Comfort Care For The
Terminally ill
Using Hospice

Hospice FAQ

What is Hospice?

Our facility is licensed to have up to four residents under hospice care. So in the event, your loved one is put under hospice care or becomes terminally ill, they won't have to go through the hassle of relocating to another facility or hospital, which can be energy- and time-consuming on your part and that of your loved one. With hospice waivers available at our facility, you will have peace of mind knowing what to expect from start to finish.

Hospice Care Means More Care In Addition Our Current Services

Below is a list of services Hospice provides

Physician services • Nursing care services • Certified hospice aide services • Homemaker services • Medical social services • Spiritual support • Volunteer services • Counseling, including dietary counseling • Medication for symptom control and pain relief related to the terminal illness • medical supplies and equipment related to the terminal illness • Physical therapy, occupational therapy, respiratory therapy, and speech therapy.

FAQ: Does it cost anything?

No. There is no additional cost. Your loved one will even receive more care.

FAQ: When is it appropriate to call hospice?

Most medical treatments and interventions are no longer effective, and a physician concludes that a patient's life expectancy is six months or fewer.
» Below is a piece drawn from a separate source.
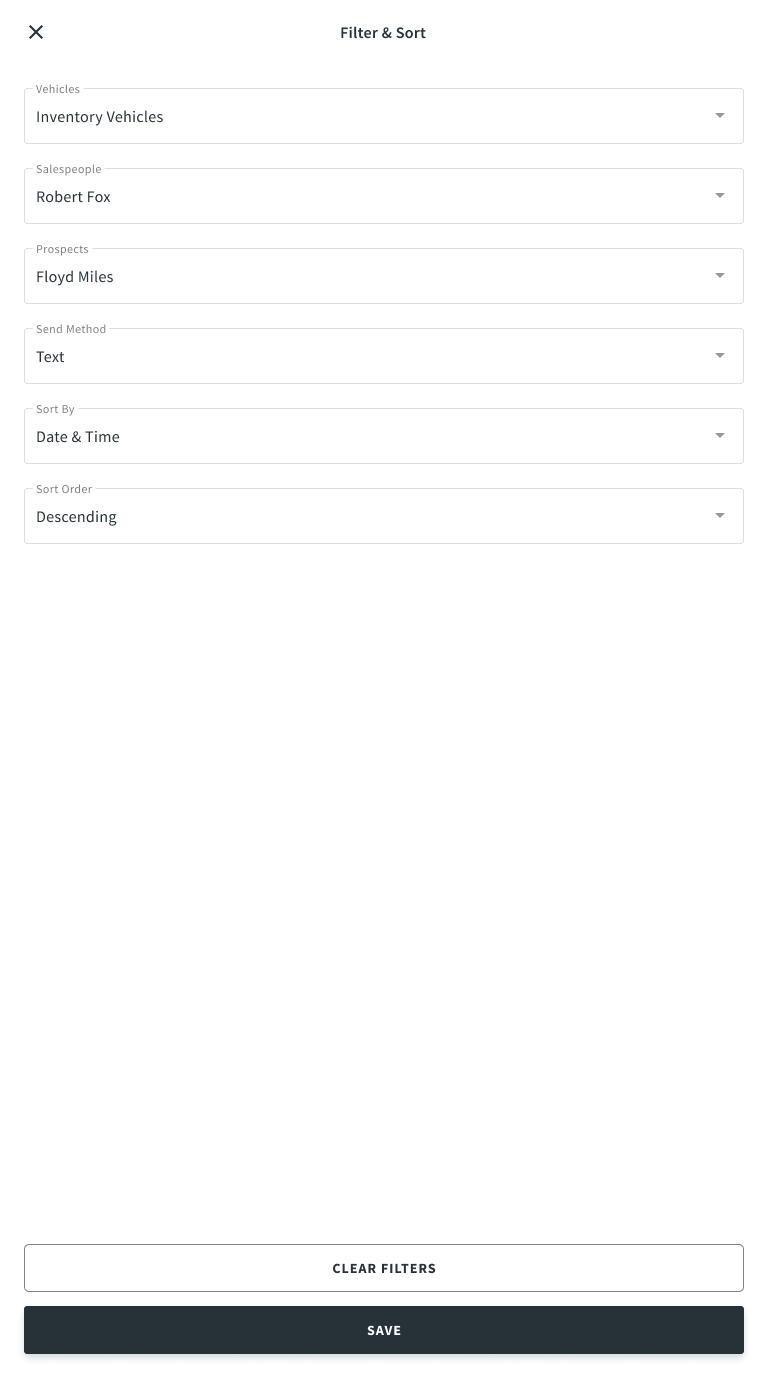Select the 'Floyd Miles' prospect value
Viewport: 768px width, 1376px height.
pyautogui.click(x=75, y=277)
FAQ: What is the first step in beginning hospice care?

You will not be charged a dime when putting your loved one under Hospice Care. Usually, physicians direct patients to specialists, while the family members get to choose for some. Physicians will be the ones who will assess and determine whether the patient has 6-months or less to live. When a patient and their family call Hospice, they indicate that they don't want to seek curative treatment anymore. A physician would evaluate a patient's life expectancy. If it's six months or less, most treatment options and procedures are no longer effective, won't cure the illness, and prolong the patient's misery. Patients' care is moved from disease experts and surgeons to an interdisciplinary team trained in comfort care, pain management, psychological support, and quality of life when they are admitted to Hospice.
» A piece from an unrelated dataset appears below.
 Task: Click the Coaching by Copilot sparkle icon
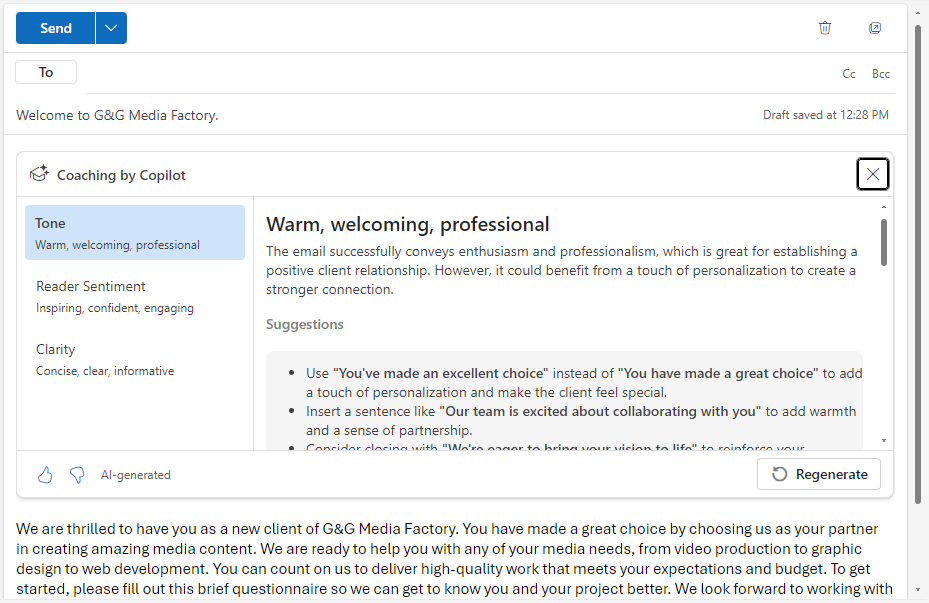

FAQ: If hospice is for the terminally ill, does that mean I am giving up on my loved one?

No. When other care alternatives for an illness have been used up or no longer work, hospice provides a method for people to live in comfort, serenity, and dignity without curative care. What hospice is about is adding more care to a patient's quality of living, comfort and not about giving up!

FAQ: When does it become necessary to seek hospice care?

Seeking hospice care should be considered by patients when medical procedures are no longer effective in curing their condition and the patient's suffering burden outweighs any benefits of continuing medication. A doctor must determine that a patient has an expected lifespan of six months or fewer before hospice treatments can be initiated.

FAQ: What is end-of-life care, exactly?

The goal of care near the end of life is to provide comfort rather than cure. It is care that recognizes that the patient's condition is deteriorating and that attempting to alter the course of their terminal illness would be fruitless or that the risks would exceed the benefits. The patient is terminally sick and opts for palliative care, often known as comfort care.

FAQ: What does it mean to provide "comfort care"?

Comfort care aims to provide pleasure and alleviate discomfort rather than at curing or managing the underlying illness. Comfort care is designed to meet the patient's physiological, mental, and moral requirements and their family.